When it comes to the merits of gold vs. silver, I have to admit that I’m a real fan of silver. I love its luster, its clear bell tone when struck, and the fact that it’s so mutable and versatile, right down to being an excellent electrical conductor.

Gold vs silver: Gold wins, much like chocolate

Gold vs. silver: which should you focus on? They're both great; but in the end, gold's the better choice.

The thing is, gold has most of that and more. It doesn’t tarnish, either. But it also has advantages that go beyond the cosmetic, so in this article, I’ll lay out a few reasons why, if given a choice, you should buy gold rather than silver.

Silver and Gold, Silver and Gold

Like Yukon Cornelius from Rudolph the Red-Nosed Reindeer, most precious metals fans love both silver and gold. But let’s get real here. At its height, silver maxed out at about $54 per ounce, back in 1979/1980 when the Hunts (illegally) tried to corner the market.

It tumbled down to almost nothing thereafter and stayed in the $5-10 range for decades before climbing again in recent years. At the beginning of 2012, it brings about $30 per ounce, and has been bouncing between $25 and $40 for a year.

The Problem

I believe in silver; and, as I’ve made plain, I simply like it. But precious metals investors can’t let emotions get in their way when it comes to making money. Aside from the price per ounce, there’s the volatility issue.

Advocates — including me — have pointed out that in the last couple of years, the value of silver has climbed much faster than gold’s. That’s true. But in general, silver’s spot price seems to be more uncertain than gold; the price dips seem less predictable, the drops steeper, and the price takes longer to recover.

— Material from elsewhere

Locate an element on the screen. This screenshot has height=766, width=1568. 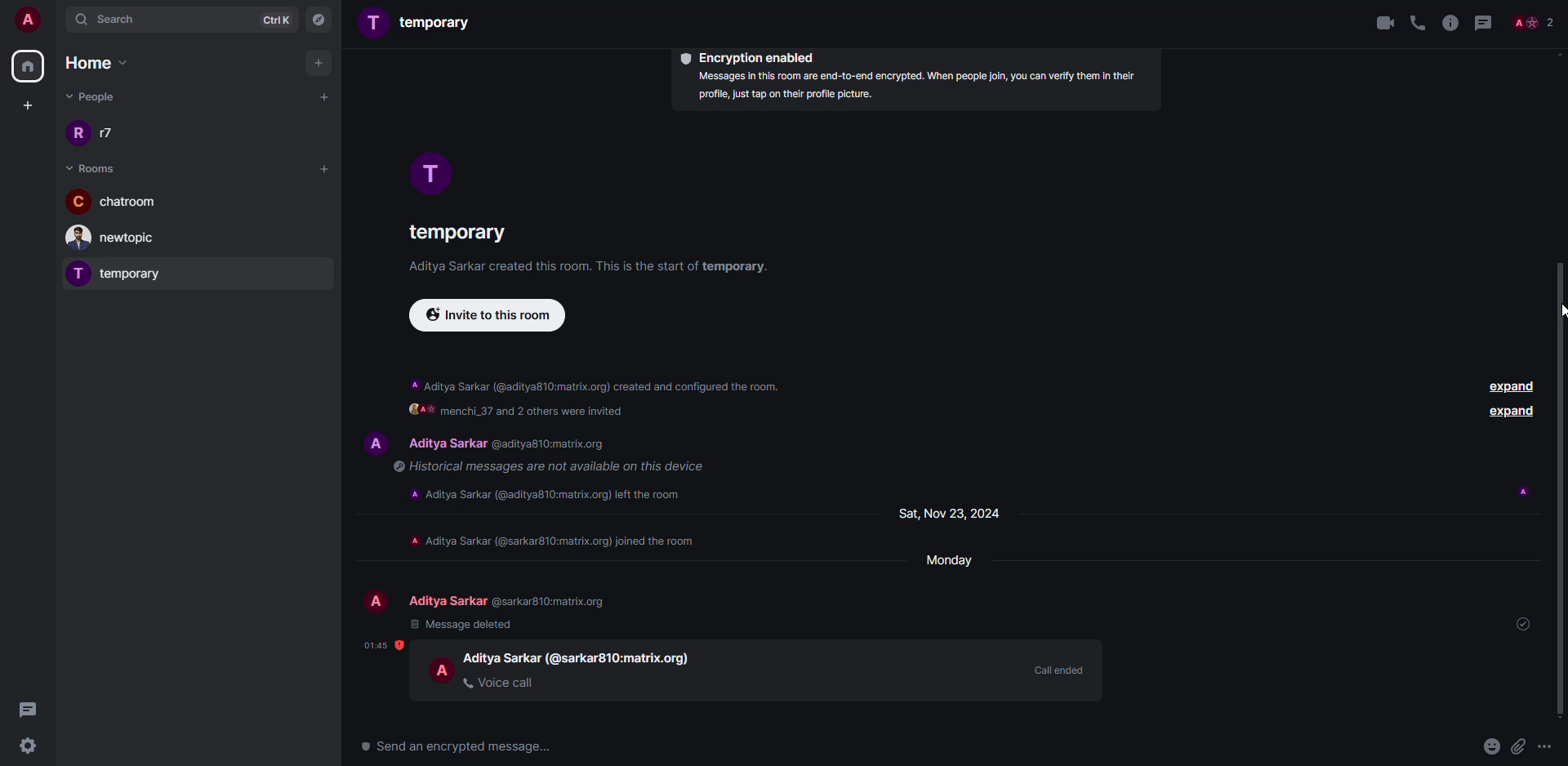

That’s assuming it does recover. It still hasn’t returned to anywhere near its recent height of $48.48 in late April 2011. In fact, it’s pretty much back where it was this time last year, showing a moribund return overall. Sad, but true.

On the Other Hand…

Gold displays its own volatility, and there’s no denying that sometimes the variations can be rather extreme, at least in terms of dollar amounts. Gold bounced between about $1,400 and $1,900 throughout 2011, and as the year ended, was just a bit over $1,600.

That’s not nearly as nice as its historical high back in August and September, but it’s still a solid growth of over $200, or about 14-15%. Gold’s done about that well annually for the past decade or so, which is something silver can’t claim.

And though there have clearly been some big dips, historically, gold tends to recover fairly quickly.

More Reasons for Going Gold

Want some practical reasons to invest in gold over silver? Okay, how about this: there’s about seven times more gold than silver in circulation. It’s simply easier for us to find and invest in.

This is ironic, since silver is about 17 times more common than gold — at least in terms of quantities available in the Earth’s crust. But most people are more interested in gold, and it’s often easier to refine than silver. Plus, we actually consume silver in industry; mostly, gold just piles up.

On top of all that, gold offers more concentrated wealth than silver. Depending on the prices of the two metals at any particular time, gold tends to be worth 50-60 times more than silver per ounce. In many ways, this is the trump card, because gold gives you more bang for your buck.

So I say, if given the choice of gold vs. silver, go for the mellow yellow every time.